The current price for a base model is $47,550, and it’s being positioned as eco-friendly thanks to the inclusion of solar panels and composting toilet. Other details of this box-on-a-trailer house are also bound to sway eco-conscious customers since the kitchen unit and other parts of the tiny interior are made of recycled bottle caps while its faucets decrease water use by 50 percent and its bulbs need 85 percent less energy than regular ones.
But is tiny living truly sustainable in the long term even if it promises to decrease carbon footprint? Is buying a pre-built Ikea house — which is very similar to Amazon's container homes — really the bargain it seems on paper? If you’re seriously considering buying one of these, you better look into the accompanying complexities of towing, maintenance, and storage problems.
From bargain to bust — Ikea's pre-built unit is fixed on a trailer, so you’ll have to find a place to park it where you won’t be breaking the law. That means, unless you have a willing friend with a ranch or similar, you need to either own or rent a suitable piece of land to put it on. Zoning laws differ greatly depending on your location, and if you get it wrong you’re liable to be fined or forced to up and move.
On top of needing land and making sure you don’t flout any laws, you have to figure out how to move your tiny house. A truck capable of pulling it can cost you thousands of dollars — plus there are still expenses like electricity, water, heating, insulation, and internet connectivity to factor in. And, of course, there’s the problem of storage space. Tiny homes are difficult if you’re accustomed to the trappings of apartment living, let alone if you’re coming from a full-sized home.

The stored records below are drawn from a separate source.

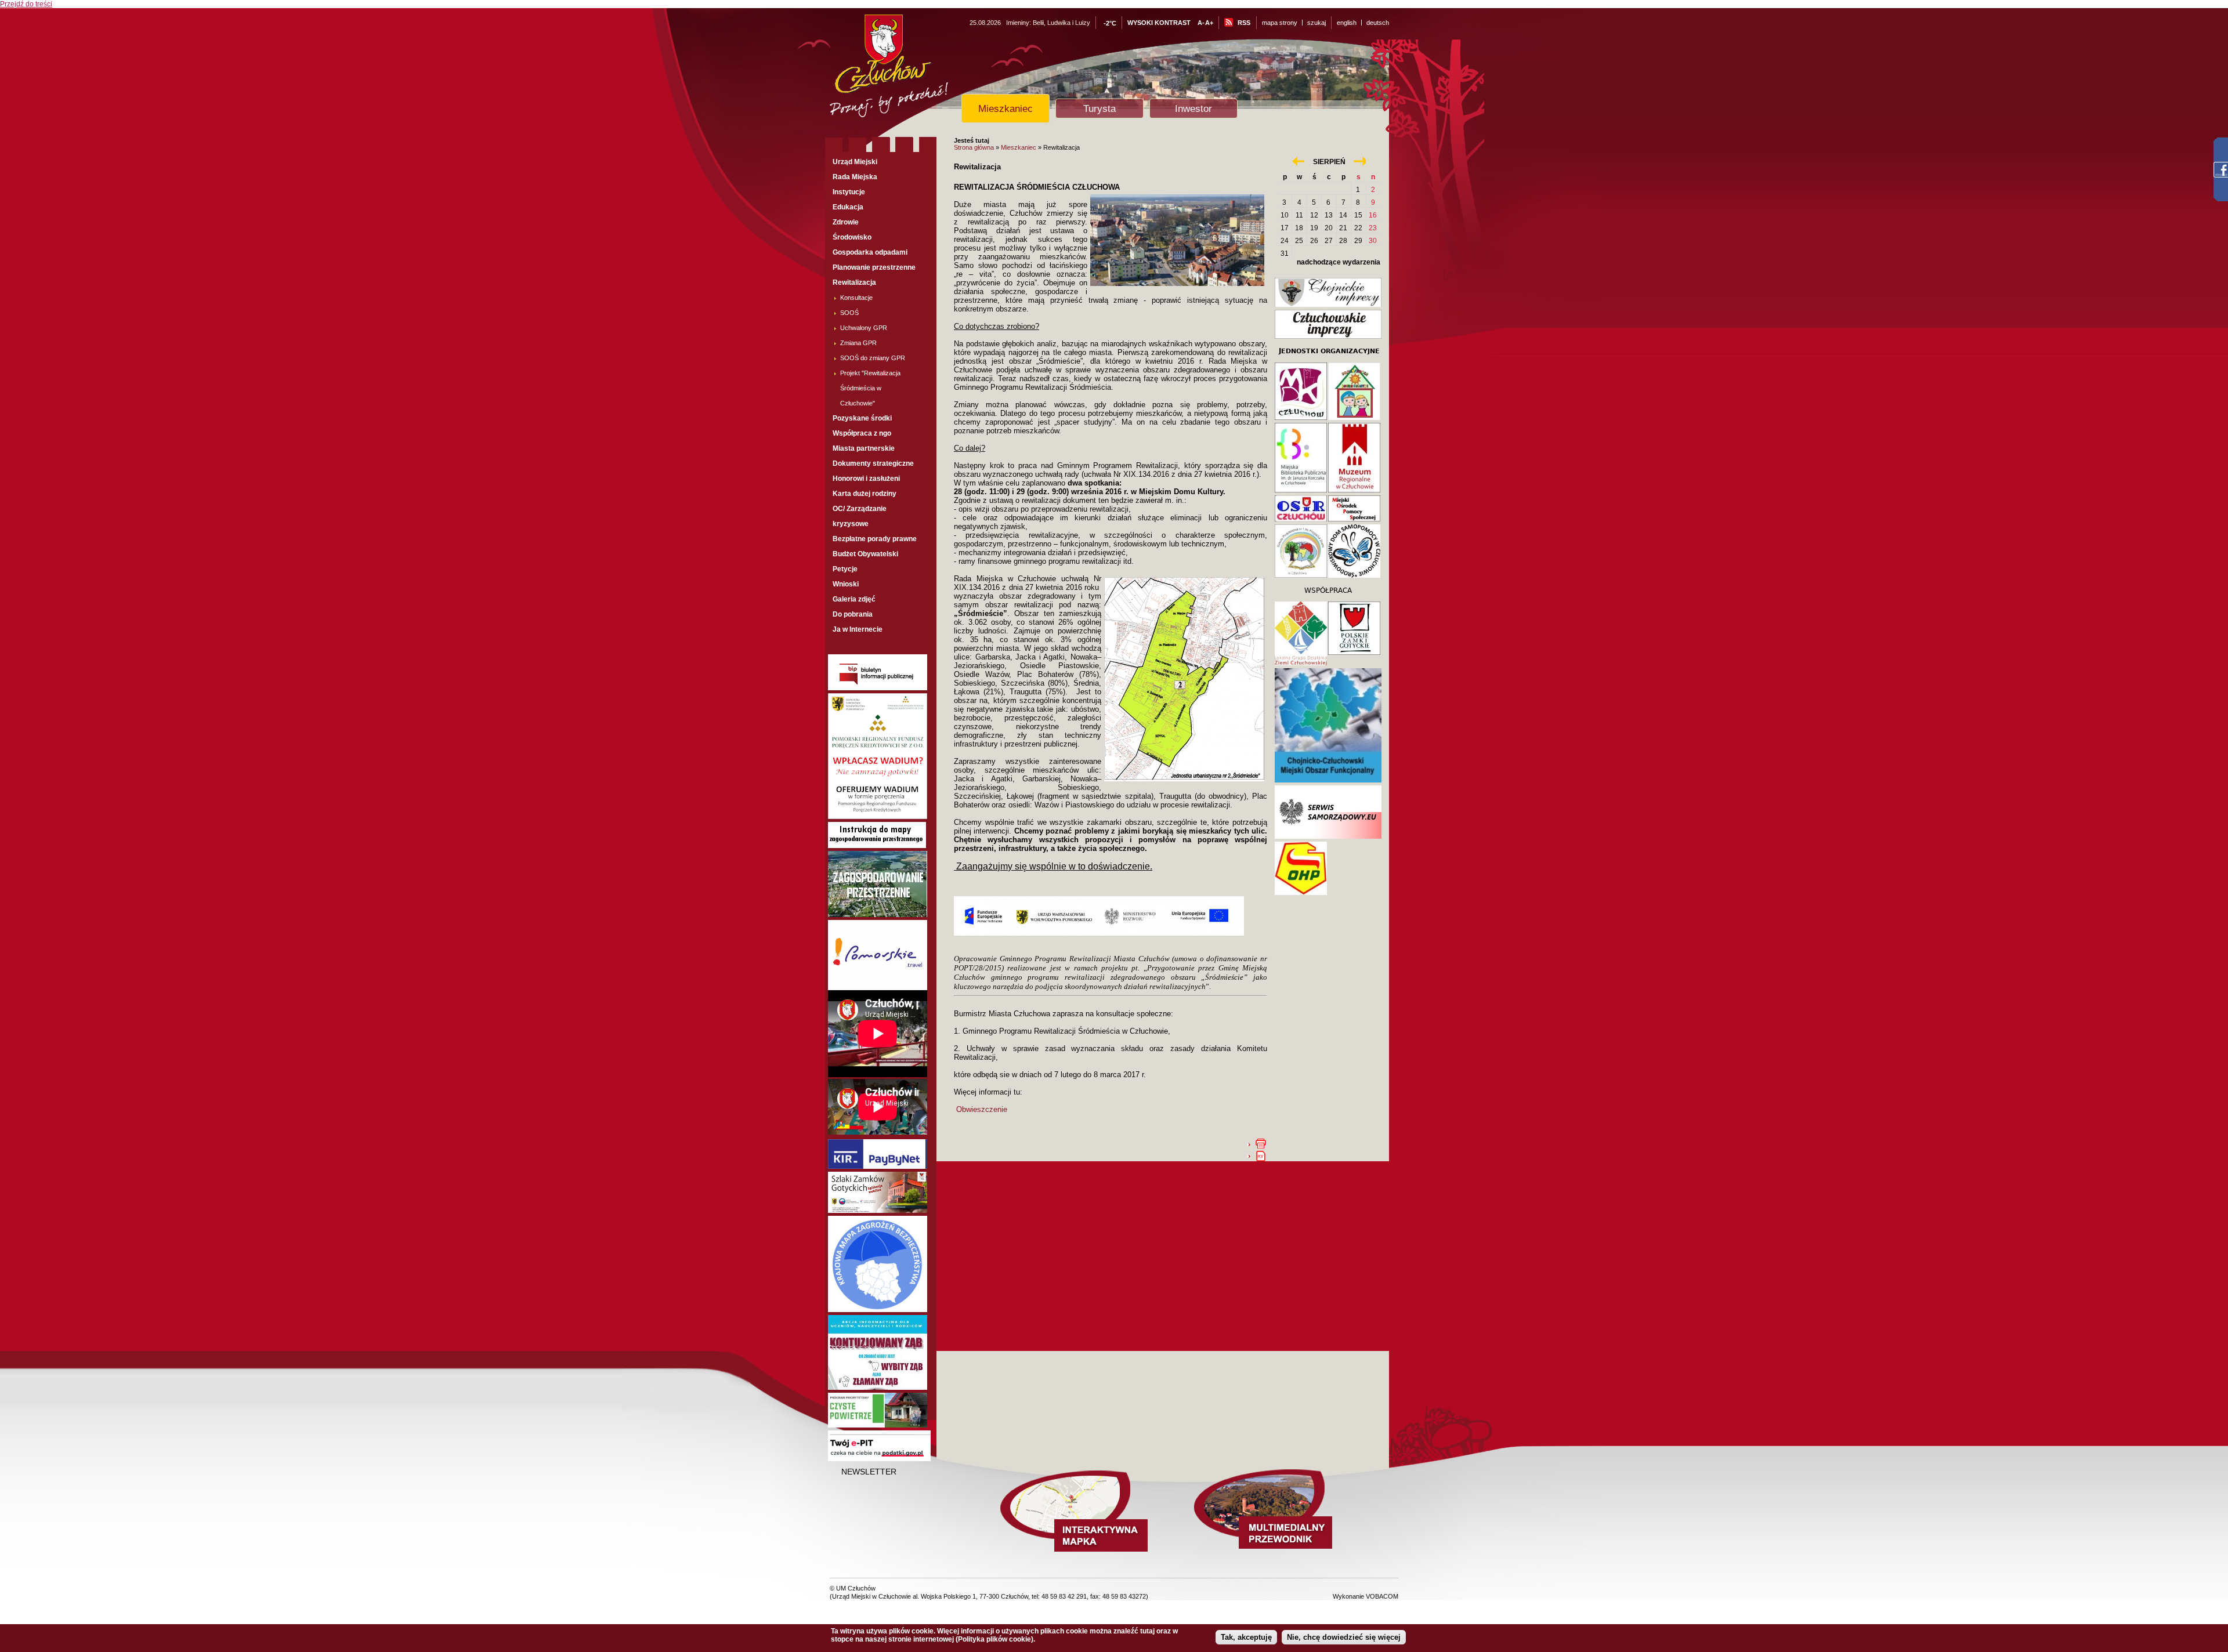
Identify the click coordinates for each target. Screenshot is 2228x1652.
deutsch (1377, 22)
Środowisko (852, 237)
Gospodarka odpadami (870, 252)
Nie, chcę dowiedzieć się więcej (1344, 1637)
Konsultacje (856, 297)
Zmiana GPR (858, 342)
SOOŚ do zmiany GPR (872, 357)
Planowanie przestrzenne (874, 267)
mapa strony (1279, 22)
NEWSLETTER (868, 1471)
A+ (1209, 22)
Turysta (1099, 108)
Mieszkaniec (1005, 108)
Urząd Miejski (855, 162)
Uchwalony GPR (863, 327)
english (1347, 22)
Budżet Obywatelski (865, 554)
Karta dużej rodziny (864, 494)
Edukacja (848, 207)
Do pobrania (853, 614)
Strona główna (974, 147)
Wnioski (846, 584)
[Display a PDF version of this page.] (1260, 1155)
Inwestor (1193, 108)
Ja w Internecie (857, 629)
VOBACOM (1382, 1596)
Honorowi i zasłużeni (866, 478)
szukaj (1316, 22)
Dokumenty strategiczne (873, 463)
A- (1201, 22)
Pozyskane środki (862, 418)
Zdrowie (846, 222)
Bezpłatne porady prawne (875, 539)
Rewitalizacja (854, 282)
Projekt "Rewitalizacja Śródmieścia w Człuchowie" (870, 388)
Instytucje (849, 192)
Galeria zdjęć (854, 599)
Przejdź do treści (26, 4)
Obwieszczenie (981, 1109)
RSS (1244, 22)
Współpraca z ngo (862, 433)
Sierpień (1329, 162)
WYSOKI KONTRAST (1159, 22)
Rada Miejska (855, 177)
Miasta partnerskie (864, 448)
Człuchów (910, 70)
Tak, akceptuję (1246, 1637)
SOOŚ (849, 312)
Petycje (845, 569)
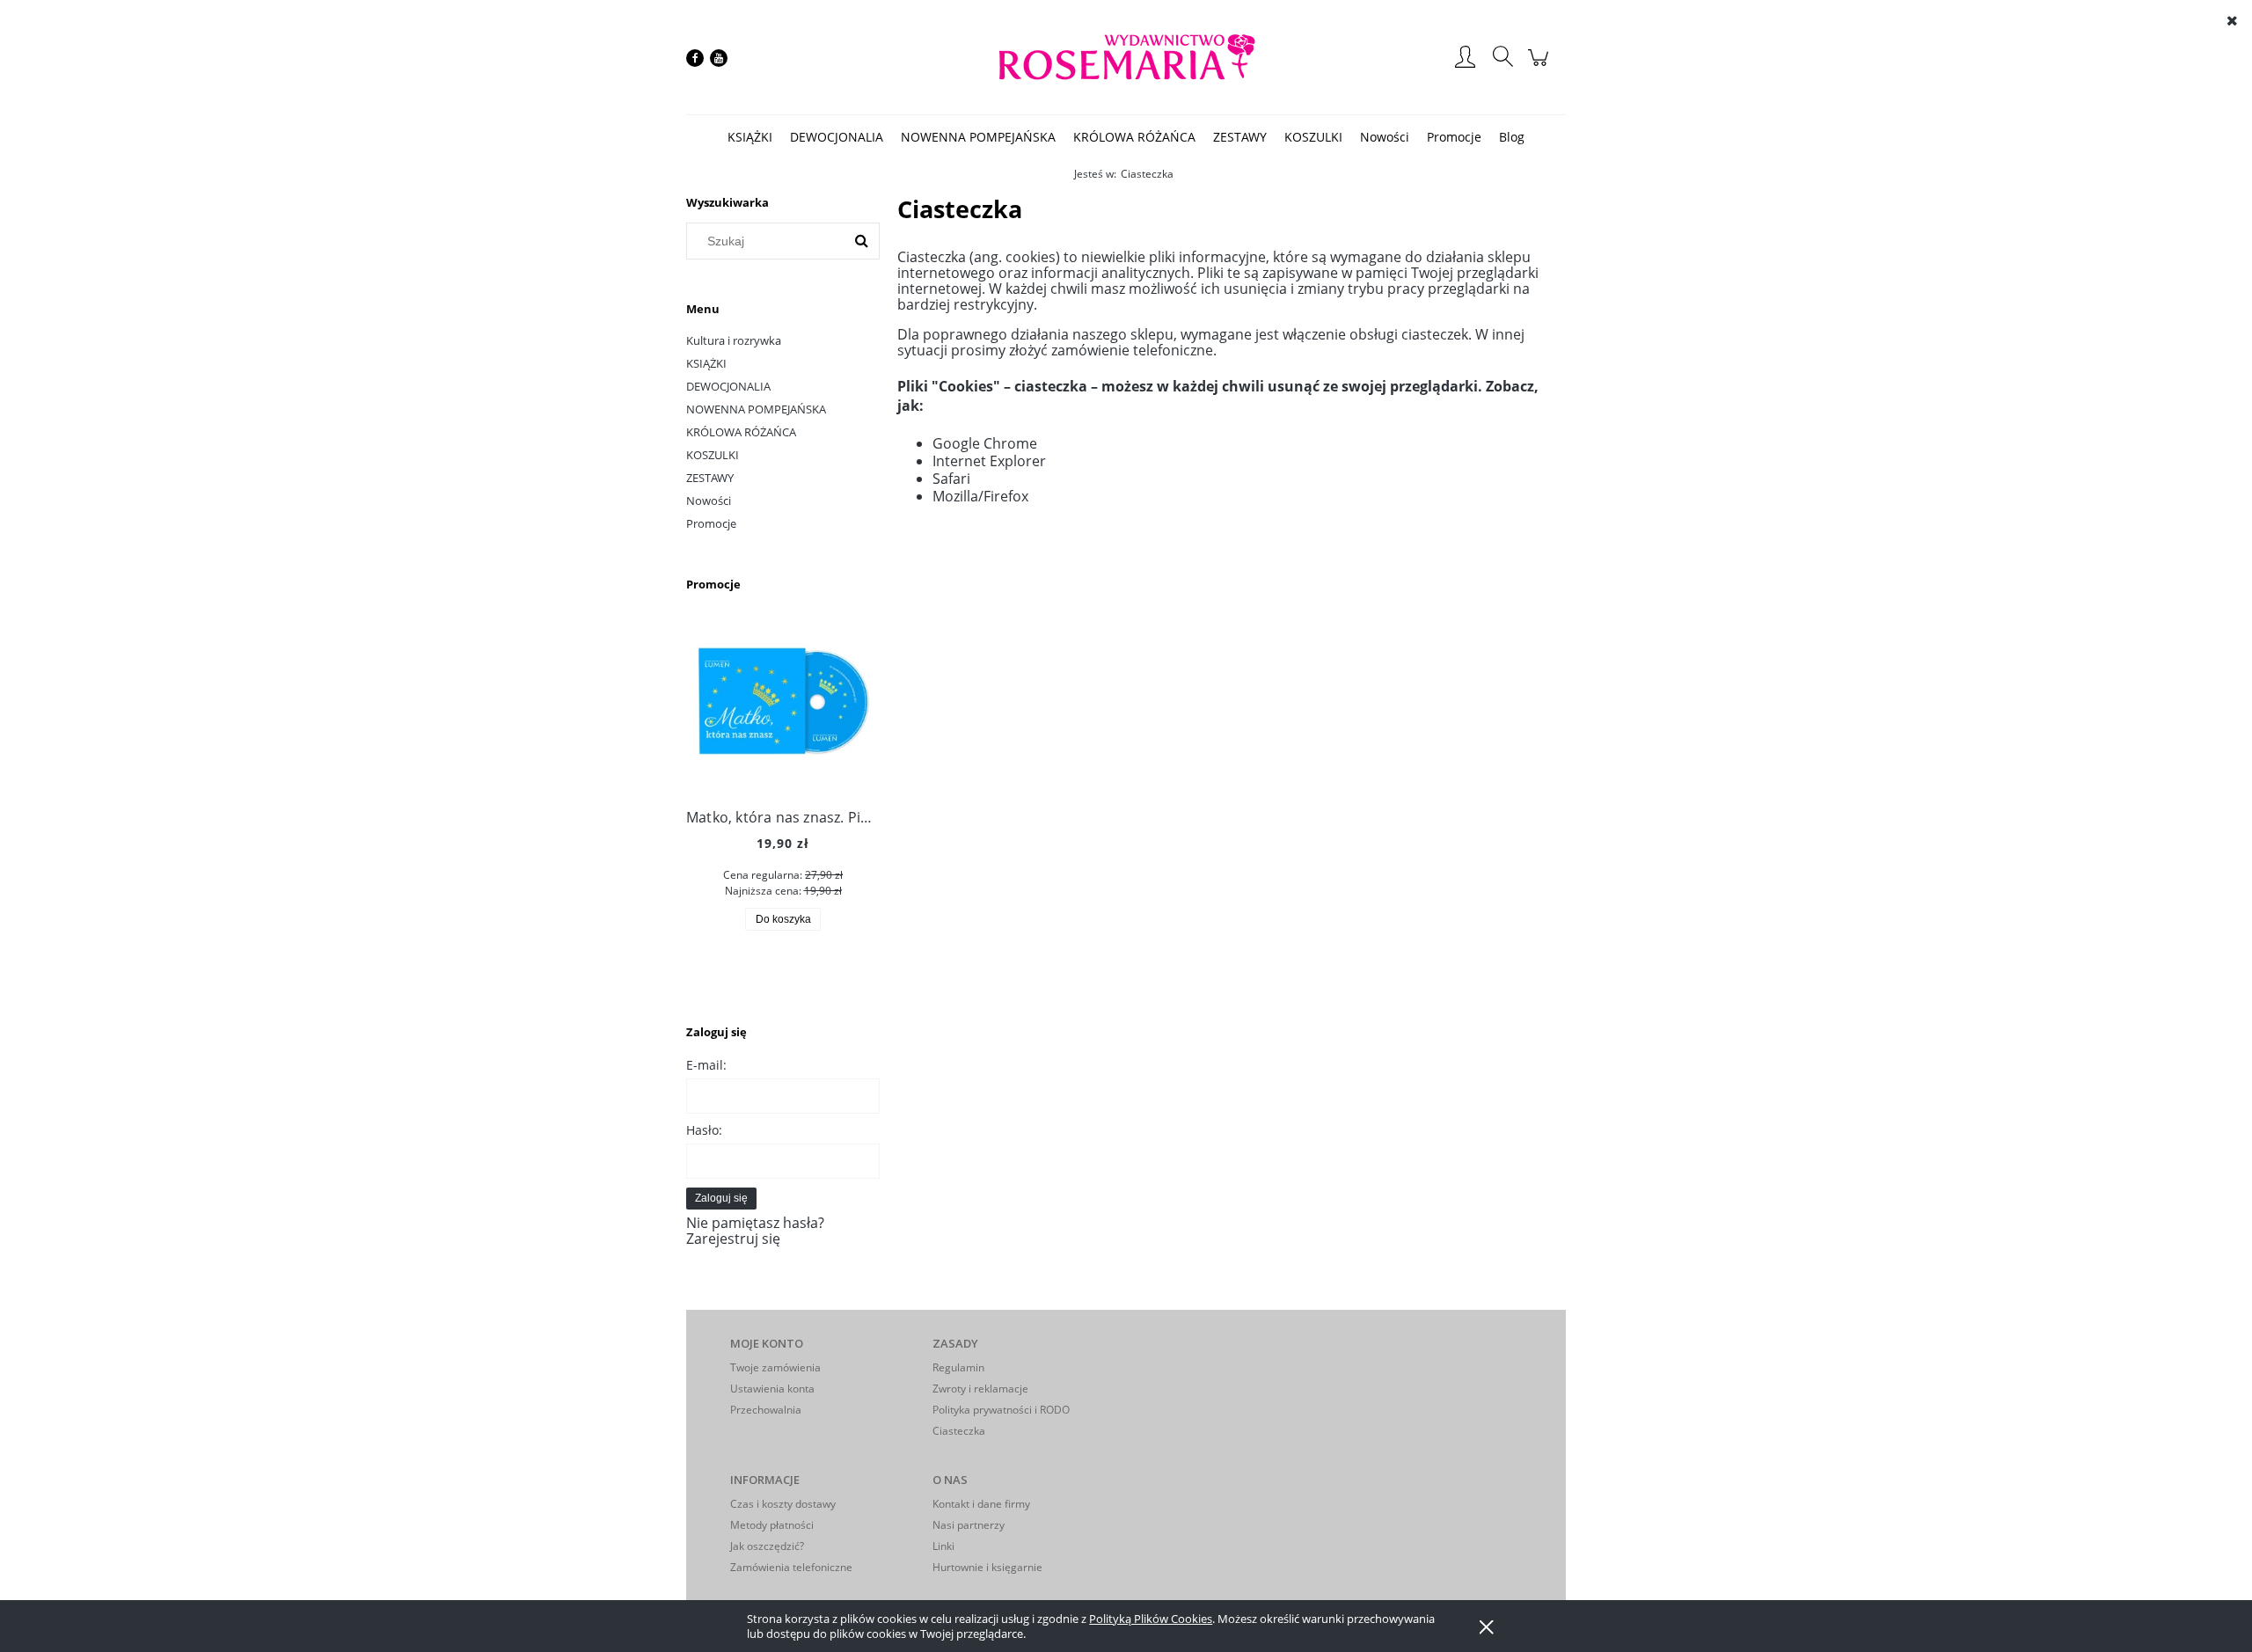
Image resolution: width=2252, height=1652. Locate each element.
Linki (943, 1546)
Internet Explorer (989, 461)
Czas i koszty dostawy (783, 1503)
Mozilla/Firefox (980, 496)
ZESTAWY (710, 478)
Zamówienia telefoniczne (791, 1567)
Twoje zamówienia (775, 1367)
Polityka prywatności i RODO (1001, 1409)
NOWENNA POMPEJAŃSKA (756, 409)
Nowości (708, 500)
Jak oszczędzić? (767, 1546)
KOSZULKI (712, 455)
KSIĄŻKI (706, 363)
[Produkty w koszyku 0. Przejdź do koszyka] (1541, 66)
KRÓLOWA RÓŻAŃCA (741, 432)
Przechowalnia (765, 1409)
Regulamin (958, 1367)
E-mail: (706, 1064)
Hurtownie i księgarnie (987, 1567)
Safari (951, 478)
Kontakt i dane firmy (981, 1503)
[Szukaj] (861, 241)
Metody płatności (772, 1524)
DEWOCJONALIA (728, 386)
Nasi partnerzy (968, 1524)
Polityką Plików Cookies (1150, 1618)
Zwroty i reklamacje (980, 1388)
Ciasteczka (958, 1430)
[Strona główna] (1126, 57)
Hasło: (704, 1130)
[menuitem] (749, 136)
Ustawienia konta (772, 1388)
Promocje (711, 523)
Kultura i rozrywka (733, 340)
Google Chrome (984, 443)
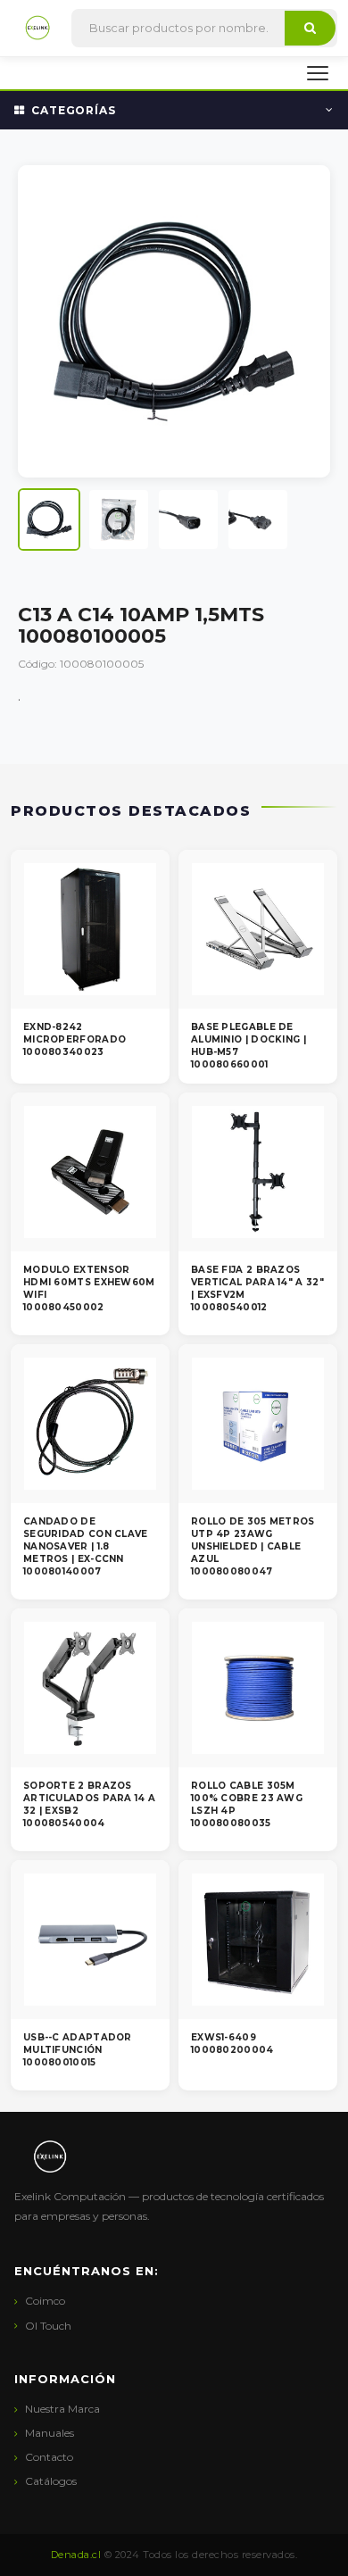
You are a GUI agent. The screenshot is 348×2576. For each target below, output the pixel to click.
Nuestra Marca (62, 2408)
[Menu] (317, 73)
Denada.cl (76, 2554)
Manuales (49, 2432)
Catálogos (51, 2481)
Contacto (49, 2457)
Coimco (45, 2300)
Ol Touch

Think twice, move once — Downsized living isn’t impossible, but it’s not as affordable or care-free as you might think. Also, while we love an Ikea gaming storage launch or plush toy as much as the next young professional, do you really want your whole home built by the Swedish flat-pack furniture and meatball maker? After all, people don’t shop at Ikea for the longevity of its wares, they shop there because of the reasonable prices and the convenience.